For his second performance at Chautauqua, Bell — in a tuxedo — will be impossible to miss.
This summer, Bell has embarked on a national tour celebrating the 20th anniversary of “The Red Violin.” Under the baton of Michael Stern, Bell will take center stage as soloist for a live performance of the film with Chautauqua Symphony Orchestra at 8:15 p.m. Thursday, Aug. 16, in the Amphitheater.
“The Red Violin” shows the journey of an instrument from its 1681 creation in Cremona, Italy, to its present-day discovery in Montreal, Canada, by an appraiser, played by Samuel L. Jackson. Over the course of the film, the titular violin travels across four continents, leaving a mysterious impact on its many owners.
The film, which won an Academy Award for Best Original Score, numerous Genie and Jutra awards, and was nominated for a Golden Globe for Best Foreign Language Film, is rated R for some sexuality, and includes brief nudity.
Bell, who recorded the 1998 film’s soundtrack, said that the making of “The Red Violin” differed from most films, as the score was written before the actors ever arrived on set.
“This film is unusual because most films, you do the music after the film is done,” Bell said in an interview with The Violin Channel. “We did a lot of the music beforehand, and then the actors had to match what I had done.”
Bell credited the film’s popularity to composer John Corigliano’s score, which balances many musical styles.
“There aren’t a lot of composers who can pull off this idea,” Bell told The Violin Channel. “It’s amazing. There’s classic, Baroque and avant-garde, and (Corigliano is) able to tie it all in these seven chords.”
Stern said that performing alongside a film live presents a challenge to musicians, as they are unable to take many creative liberties with the film’s strict pacing.

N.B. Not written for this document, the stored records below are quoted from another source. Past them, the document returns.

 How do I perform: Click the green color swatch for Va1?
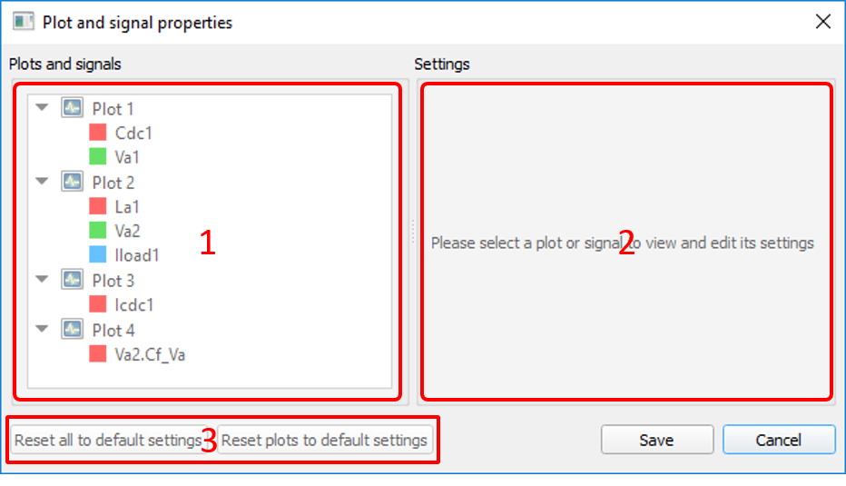click(98, 157)
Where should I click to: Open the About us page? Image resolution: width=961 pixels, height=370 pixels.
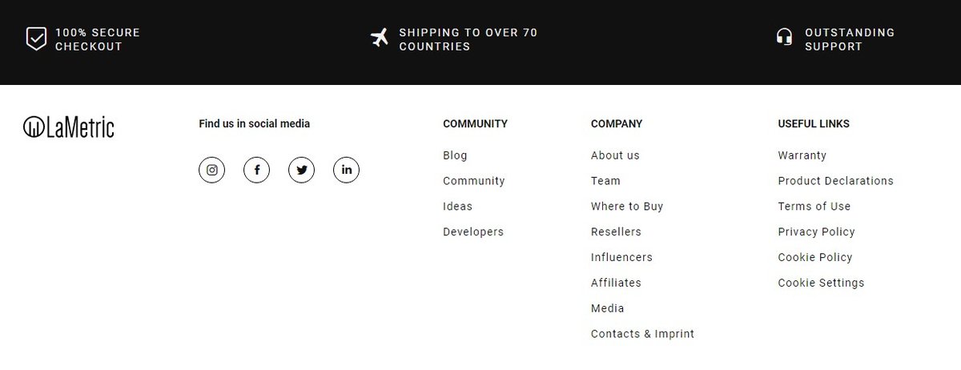615,155
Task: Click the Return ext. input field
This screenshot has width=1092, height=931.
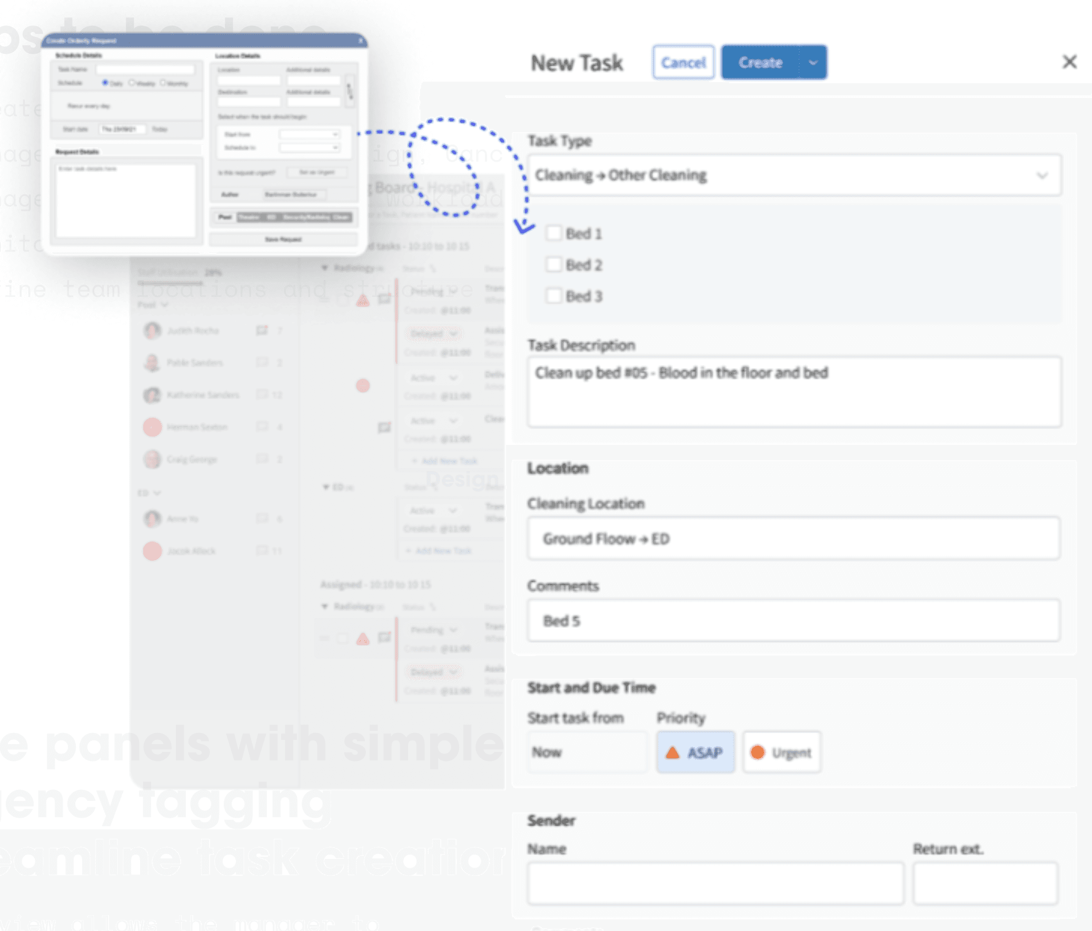Action: pyautogui.click(x=984, y=883)
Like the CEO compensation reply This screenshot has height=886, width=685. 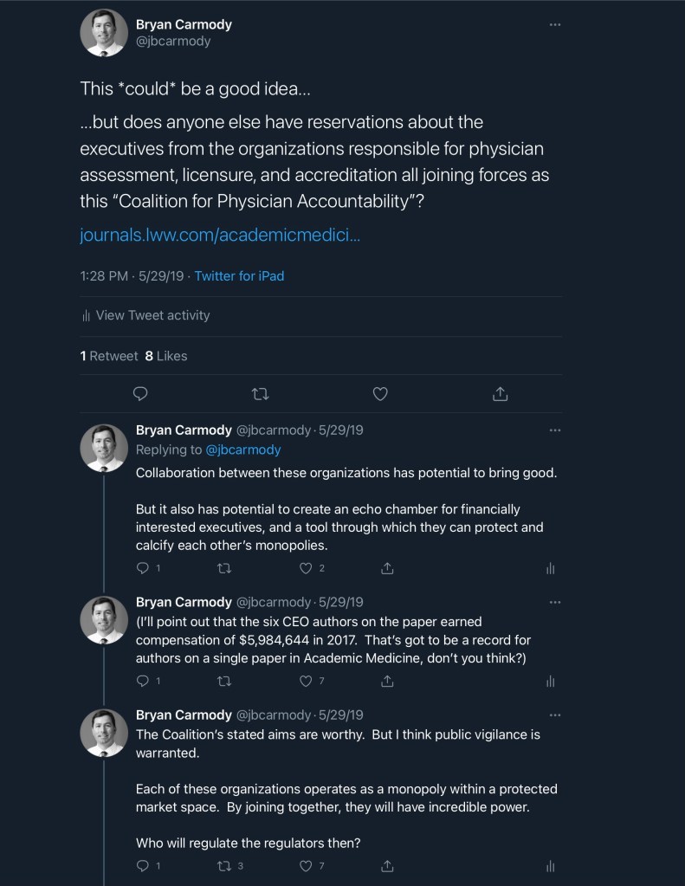pos(306,682)
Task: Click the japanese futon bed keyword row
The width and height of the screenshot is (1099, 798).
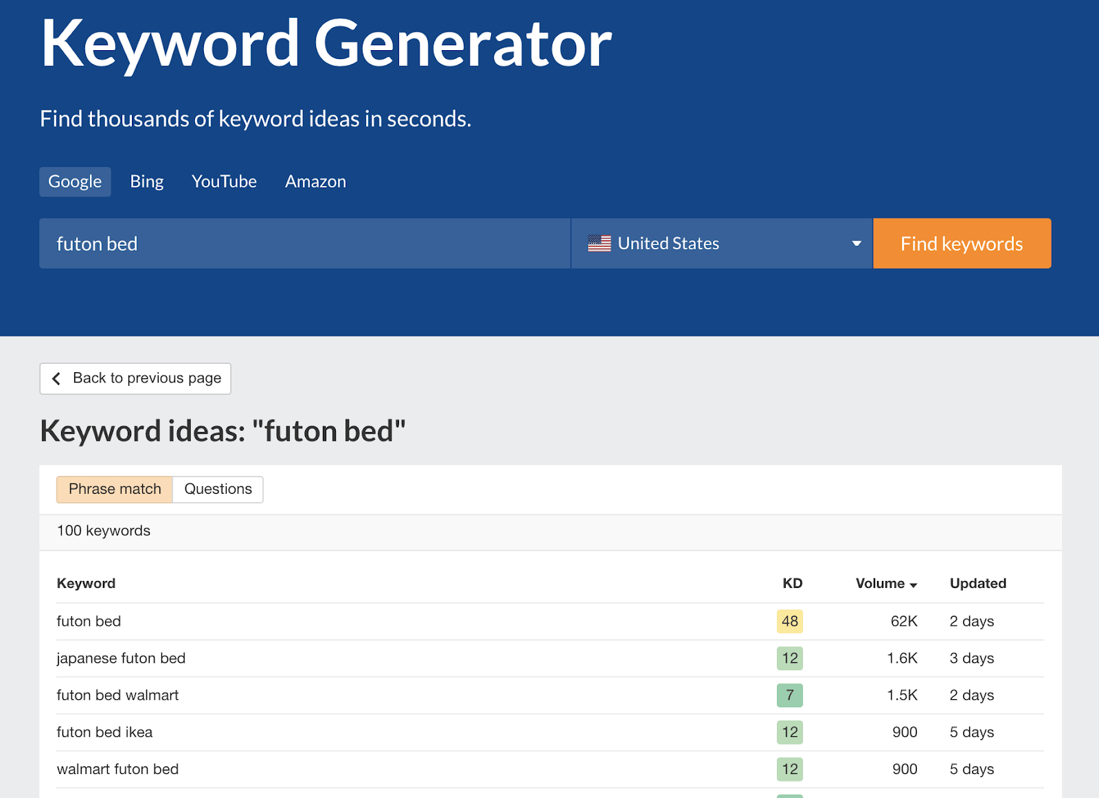Action: pos(121,659)
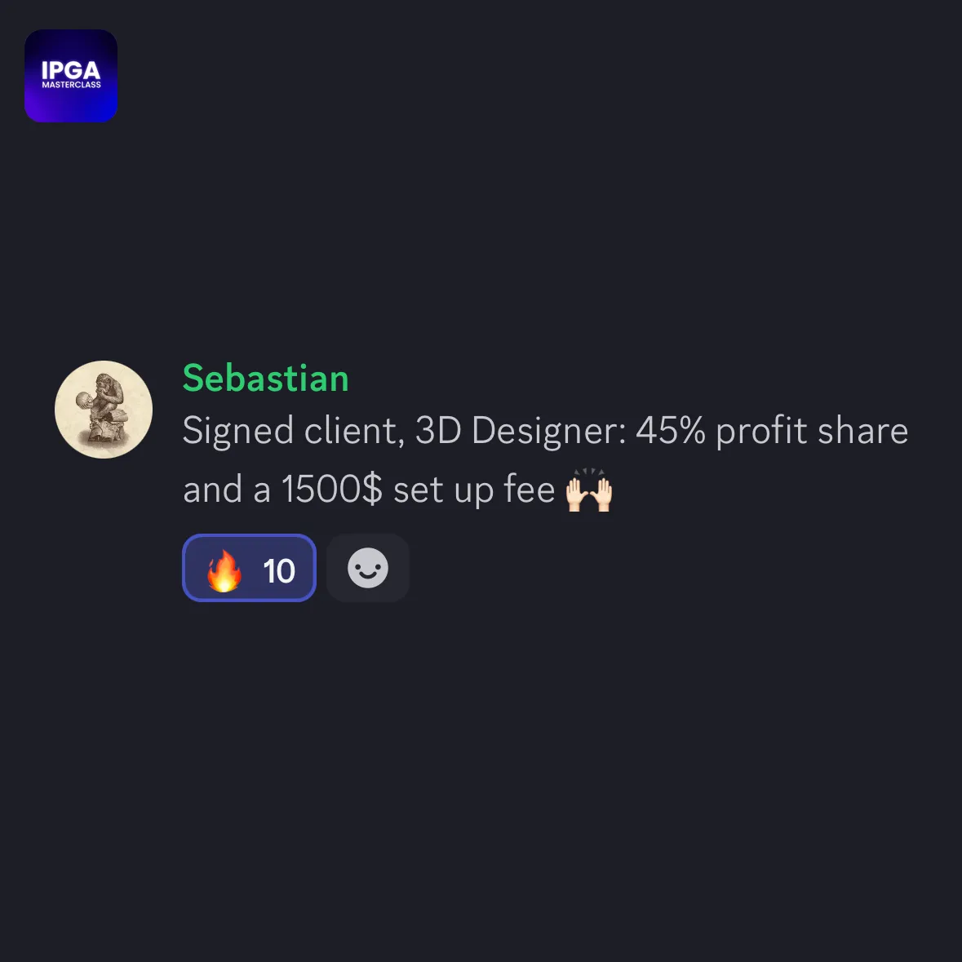Click the raised hands emoji in message
962x962 pixels.
(589, 490)
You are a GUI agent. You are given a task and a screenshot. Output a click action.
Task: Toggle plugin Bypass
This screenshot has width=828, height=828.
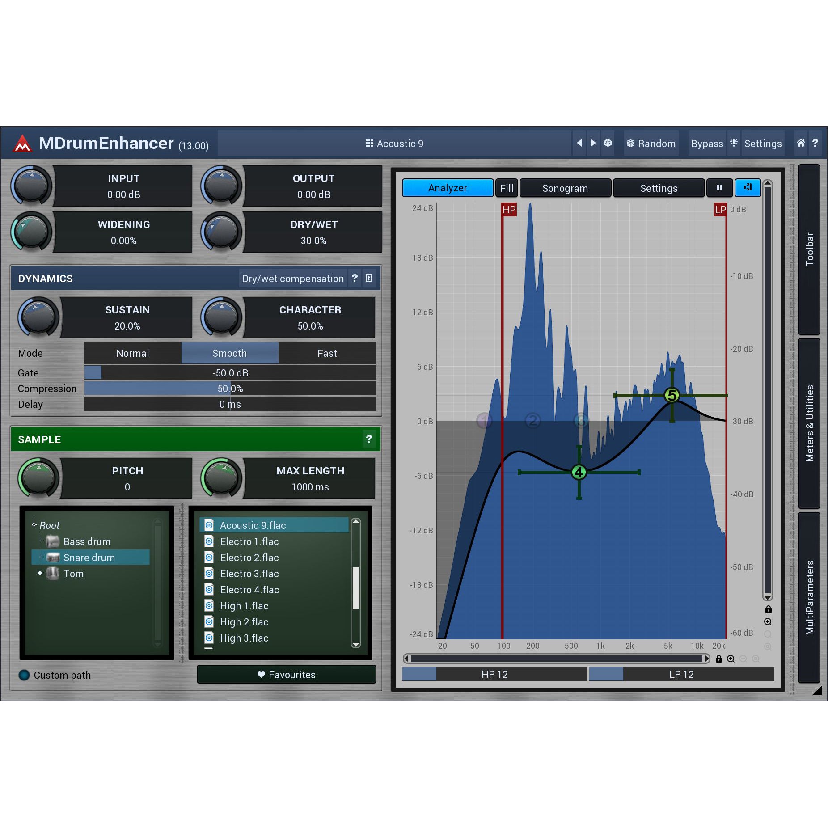coord(706,144)
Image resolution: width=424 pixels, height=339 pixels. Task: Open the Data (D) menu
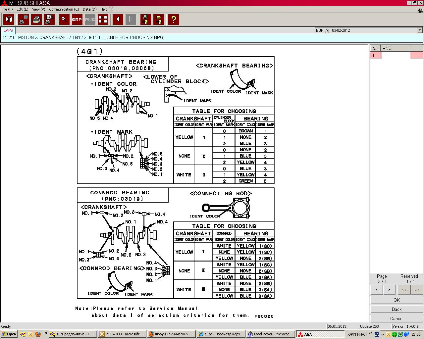point(89,9)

“We have flexibility in performance and then we want to breathe, but the celluloid is moving and you’ve got to hit your mark,” Stern told The Violin Channel. “You have to find a way to actually be creative and free and also accurate.”
Stern said “The Red Violin” shows how an instrument’s value stems from its potential and not its outward appearance.
“The emotional life of the instrument is not the value itself, but what it can become,” Stern told The Violin Channel.
Bell’s instrument of choice is a 300-year-old violin called the “Gibson ex-Huberman Stradivarius.”
It was twice stolen from its previous owner, Bronislaw Huberman, and was sold to Bell for $4 million.
Born in Bloomington, Indiana, Bell began playing violin at the age of 4 after his mother caught him plucking music on stretched rubber bands.
After making his solo debut with Philadelphia Orchestra at 14, Bell has since gone on to record over 40 albums and is the subject of an HBO documentary.
Bell previously performed with the CSO in 2016, sharing the Amp stage with trumpeter Chris Botti.
Vice President of Performing and Visual Arts Deborah Sunya Moore said she is excited for Chautauquans to hear Bell play with the CSO again, adding that “The Red Violin” directly relates to Week Eight’s theme.
“Being a part of the film’s 20th anniversary tour is an honor and a thrill. François Girard’s film is a perfect match for our week on the forgotten as we follow the violin through countries, families and lives.”
Deborah Sunya Moore, vice president, performing and visual arts
“I hope that many will come to see Joshua’s spectacular performance with our Chautauqua Symphony Orchestra,” Moore said.